**WHAT THE TASK REQUIRES:**
Rewrite the records below, changing every "pixels" to "px" and leaving everything else untouched.

**MATERIAL FOR THIS TASK:**
---
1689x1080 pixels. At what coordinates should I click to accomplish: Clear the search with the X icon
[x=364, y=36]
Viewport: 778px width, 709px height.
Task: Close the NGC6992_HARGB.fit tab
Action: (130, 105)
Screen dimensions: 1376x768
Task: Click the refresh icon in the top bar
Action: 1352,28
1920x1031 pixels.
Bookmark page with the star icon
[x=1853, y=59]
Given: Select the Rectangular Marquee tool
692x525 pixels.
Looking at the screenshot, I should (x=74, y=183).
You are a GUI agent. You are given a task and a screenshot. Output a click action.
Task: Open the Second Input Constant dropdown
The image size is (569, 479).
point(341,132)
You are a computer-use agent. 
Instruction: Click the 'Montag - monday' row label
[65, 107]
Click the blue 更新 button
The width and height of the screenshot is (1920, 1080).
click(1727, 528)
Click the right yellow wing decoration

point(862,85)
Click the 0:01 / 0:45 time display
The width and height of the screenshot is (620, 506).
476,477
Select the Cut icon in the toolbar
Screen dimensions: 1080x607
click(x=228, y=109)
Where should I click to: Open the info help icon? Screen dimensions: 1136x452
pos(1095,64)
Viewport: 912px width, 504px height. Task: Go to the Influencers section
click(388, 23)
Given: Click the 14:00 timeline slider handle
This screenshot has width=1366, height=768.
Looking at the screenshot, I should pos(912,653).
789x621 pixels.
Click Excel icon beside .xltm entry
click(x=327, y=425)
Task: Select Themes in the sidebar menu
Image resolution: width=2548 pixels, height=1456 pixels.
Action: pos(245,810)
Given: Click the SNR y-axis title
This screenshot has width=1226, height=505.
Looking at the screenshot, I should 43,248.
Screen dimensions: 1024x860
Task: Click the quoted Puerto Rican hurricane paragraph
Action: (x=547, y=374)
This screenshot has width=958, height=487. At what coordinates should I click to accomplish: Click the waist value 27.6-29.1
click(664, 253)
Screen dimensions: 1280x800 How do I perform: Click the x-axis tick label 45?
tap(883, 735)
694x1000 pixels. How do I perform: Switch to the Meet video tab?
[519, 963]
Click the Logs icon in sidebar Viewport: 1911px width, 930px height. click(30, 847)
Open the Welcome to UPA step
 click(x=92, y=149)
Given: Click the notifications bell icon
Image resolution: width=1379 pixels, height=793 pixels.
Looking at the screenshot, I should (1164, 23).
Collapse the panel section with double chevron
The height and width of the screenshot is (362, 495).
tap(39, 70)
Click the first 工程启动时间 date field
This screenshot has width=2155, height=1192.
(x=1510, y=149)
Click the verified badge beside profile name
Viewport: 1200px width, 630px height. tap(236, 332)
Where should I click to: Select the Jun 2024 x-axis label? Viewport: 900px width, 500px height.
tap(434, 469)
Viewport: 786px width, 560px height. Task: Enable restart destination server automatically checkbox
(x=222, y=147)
---
**FINAL RESULT:**
1689x1080 px. At what coordinates should I click to accomplish: Clear the search with the X icon
[x=364, y=36]
Viewport: 778px width, 709px height.
Task: Close the NGC6992_HARGB.fit tab
Action: (130, 105)
Screen dimensions: 1376x768
Task: Click the refresh icon in the top bar
Action: 1352,28
1920x1031 px.
Bookmark page with the star icon
[x=1853, y=59]
Given: Select the Rectangular Marquee tool
692x525 px.
Looking at the screenshot, I should (x=74, y=183).
You are a GUI agent. You are given a task and a screenshot. Output a click action.
Task: Open the Second Input Constant dropdown
The image size is (569, 479).
point(341,132)
You are a computer-use agent. 
Instruction: Click the 'Montag - monday' row label
[65, 107]
Click the blue 更新 button
The width and height of the screenshot is (1920, 1080).
click(1727, 528)
Click the right yellow wing decoration

point(862,85)
Click the 0:01 / 0:45 time display
The width and height of the screenshot is (620, 506).
476,477
Select the Cut icon in the toolbar
Screen dimensions: 1080x607
click(x=228, y=109)
Where should I click to: Open the info help icon? Screen dimensions: 1136x452
pos(1095,64)
Viewport: 912px width, 504px height. Task: Go to the Influencers section
click(388, 23)
Given: Click the 14:00 timeline slider handle
This screenshot has width=1366, height=768.
Looking at the screenshot, I should pos(912,653).
789x621 px.
Click Excel icon beside .xltm entry
click(x=327, y=425)
Task: Select Themes in the sidebar menu
Image resolution: width=2548 px, height=1456 px.
Action: pos(245,810)
Given: Click the SNR y-axis title
This screenshot has width=1226, height=505.
Looking at the screenshot, I should 43,248.
Screen dimensions: 1024x860
Task: Click the quoted Puerto Rican hurricane paragraph
Action: (x=547, y=374)
This screenshot has width=958, height=487. At what coordinates should I click to accomplish: Click the waist value 27.6-29.1
click(664, 253)
Screen dimensions: 1280x800 How do I perform: Click the x-axis tick label 45?
tap(883, 735)
694x1000 px. How do I perform: Switch to the Meet video tab?
[519, 963]
Click the Logs icon in sidebar Viewport: 1911px width, 930px height. click(30, 847)
Open the Welcome to UPA step
 click(x=92, y=149)
Given: Click the notifications bell icon
Image resolution: width=1379 px, height=793 px.
Looking at the screenshot, I should (1164, 23).
Collapse the panel section with double chevron
The height and width of the screenshot is (362, 495).
tap(39, 70)
Click the first 工程启动时间 date field
This screenshot has width=2155, height=1192.
(x=1510, y=149)
Click the verified badge beside profile name
Viewport: 1200px width, 630px height. tap(236, 332)
Where should I click to: Select the Jun 2024 x-axis label? Viewport: 900px width, 500px height.
tap(434, 469)
Viewport: 786px width, 560px height. Task: Enable restart destination server automatically checkbox
(x=222, y=147)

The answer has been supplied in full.